ASSIGNMENT: Repeat each line of the material below without change.

WORKING DATA:
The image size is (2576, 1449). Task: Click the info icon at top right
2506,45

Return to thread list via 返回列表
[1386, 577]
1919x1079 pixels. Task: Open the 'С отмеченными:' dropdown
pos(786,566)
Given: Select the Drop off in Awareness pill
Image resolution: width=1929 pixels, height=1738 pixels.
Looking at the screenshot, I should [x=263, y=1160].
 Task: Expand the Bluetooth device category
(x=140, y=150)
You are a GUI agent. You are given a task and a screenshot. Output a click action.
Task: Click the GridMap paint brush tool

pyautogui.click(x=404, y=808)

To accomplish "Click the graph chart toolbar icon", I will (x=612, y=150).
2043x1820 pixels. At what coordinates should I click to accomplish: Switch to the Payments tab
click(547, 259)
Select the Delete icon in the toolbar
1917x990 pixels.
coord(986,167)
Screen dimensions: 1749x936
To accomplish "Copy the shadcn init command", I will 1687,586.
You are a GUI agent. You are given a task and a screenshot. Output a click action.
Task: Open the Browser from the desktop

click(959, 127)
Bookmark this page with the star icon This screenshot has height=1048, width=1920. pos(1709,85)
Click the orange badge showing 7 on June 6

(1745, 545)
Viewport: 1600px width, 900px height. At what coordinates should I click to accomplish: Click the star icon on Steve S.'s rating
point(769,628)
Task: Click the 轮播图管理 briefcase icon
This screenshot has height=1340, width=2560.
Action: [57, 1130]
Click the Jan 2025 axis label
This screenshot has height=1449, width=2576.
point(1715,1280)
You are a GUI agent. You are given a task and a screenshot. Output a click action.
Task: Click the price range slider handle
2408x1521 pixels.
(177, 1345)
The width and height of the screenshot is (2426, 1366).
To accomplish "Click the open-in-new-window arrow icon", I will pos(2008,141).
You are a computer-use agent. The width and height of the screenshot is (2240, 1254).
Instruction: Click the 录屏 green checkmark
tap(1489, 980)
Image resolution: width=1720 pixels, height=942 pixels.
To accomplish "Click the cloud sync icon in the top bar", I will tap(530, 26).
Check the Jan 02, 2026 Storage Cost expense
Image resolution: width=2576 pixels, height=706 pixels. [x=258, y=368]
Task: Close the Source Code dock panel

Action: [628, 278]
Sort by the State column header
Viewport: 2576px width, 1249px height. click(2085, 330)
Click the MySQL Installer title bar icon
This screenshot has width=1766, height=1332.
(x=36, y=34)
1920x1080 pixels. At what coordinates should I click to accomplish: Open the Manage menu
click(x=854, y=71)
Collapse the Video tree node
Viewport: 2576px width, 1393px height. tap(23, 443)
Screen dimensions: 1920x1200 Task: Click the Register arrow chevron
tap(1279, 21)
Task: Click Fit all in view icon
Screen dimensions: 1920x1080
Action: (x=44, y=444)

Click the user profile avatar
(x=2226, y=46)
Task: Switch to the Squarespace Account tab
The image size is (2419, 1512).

TASK OUTPUT:
The image size is (2576, 1449). Task: Click the info icon at top right
2506,45

Return to thread list via 返回列表
[1386, 577]
1919x1079 pixels. Task: Open the 'С отмеченными:' dropdown
pos(786,566)
Given: Select the Drop off in Awareness pill
Image resolution: width=1929 pixels, height=1738 pixels.
Looking at the screenshot, I should [x=263, y=1160].
 Task: Expand the Bluetooth device category
(x=140, y=150)
You are a GUI agent. You are given a task and a screenshot. Output a click action.
Task: Click the GridMap paint brush tool

pyautogui.click(x=404, y=808)

To accomplish "Click the graph chart toolbar icon", I will (x=612, y=150).
2043x1820 pixels. At what coordinates should I click to accomplish: Switch to the Payments tab
click(547, 259)
Select the Delete icon in the toolbar
1917x990 pixels.
coord(986,167)
Screen dimensions: 1749x936
To accomplish "Copy the shadcn init command", I will 1687,586.
You are a GUI agent. You are given a task and a screenshot. Output a click action.
Task: Open the Browser from the desktop

click(959, 127)
Bookmark this page with the star icon This screenshot has height=1048, width=1920. pos(1709,85)
Click the orange badge showing 7 on June 6

(1745, 545)
Viewport: 1600px width, 900px height. At what coordinates should I click to accomplish: Click the star icon on Steve S.'s rating
point(769,628)
Task: Click the 轮播图管理 briefcase icon
This screenshot has height=1340, width=2560.
Action: [57, 1130]
Click the Jan 2025 axis label
This screenshot has height=1449, width=2576.
point(1715,1280)
You are a GUI agent. You are given a task and a screenshot. Output a click action.
Task: Click the price range slider handle
2408x1521 pixels.
(177, 1345)
The width and height of the screenshot is (2426, 1366).
To accomplish "Click the open-in-new-window arrow icon", I will pos(2008,141).
You are a computer-use agent. The width and height of the screenshot is (2240, 1254).
Instruction: Click the 录屏 green checkmark
tap(1489, 980)
Image resolution: width=1720 pixels, height=942 pixels.
To accomplish "Click the cloud sync icon in the top bar", I will tap(530, 26).
Check the Jan 02, 2026 Storage Cost expense
Image resolution: width=2576 pixels, height=706 pixels. [x=258, y=368]
Task: Close the Source Code dock panel

Action: [628, 278]
Sort by the State column header
Viewport: 2576px width, 1249px height. click(2085, 330)
Click the MySQL Installer title bar icon
This screenshot has width=1766, height=1332.
(x=36, y=34)
1920x1080 pixels. At what coordinates should I click to accomplish: Open the Manage menu
click(x=854, y=71)
Collapse the Video tree node
Viewport: 2576px width, 1393px height. tap(23, 443)
Screen dimensions: 1920x1200 Task: Click the Register arrow chevron
tap(1279, 21)
Task: Click Fit all in view icon
Screen dimensions: 1920x1080
Action: (x=44, y=444)

Click the user profile avatar
(x=2226, y=46)
Task: Switch to the Squarespace Account tab
The image size is (2419, 1512).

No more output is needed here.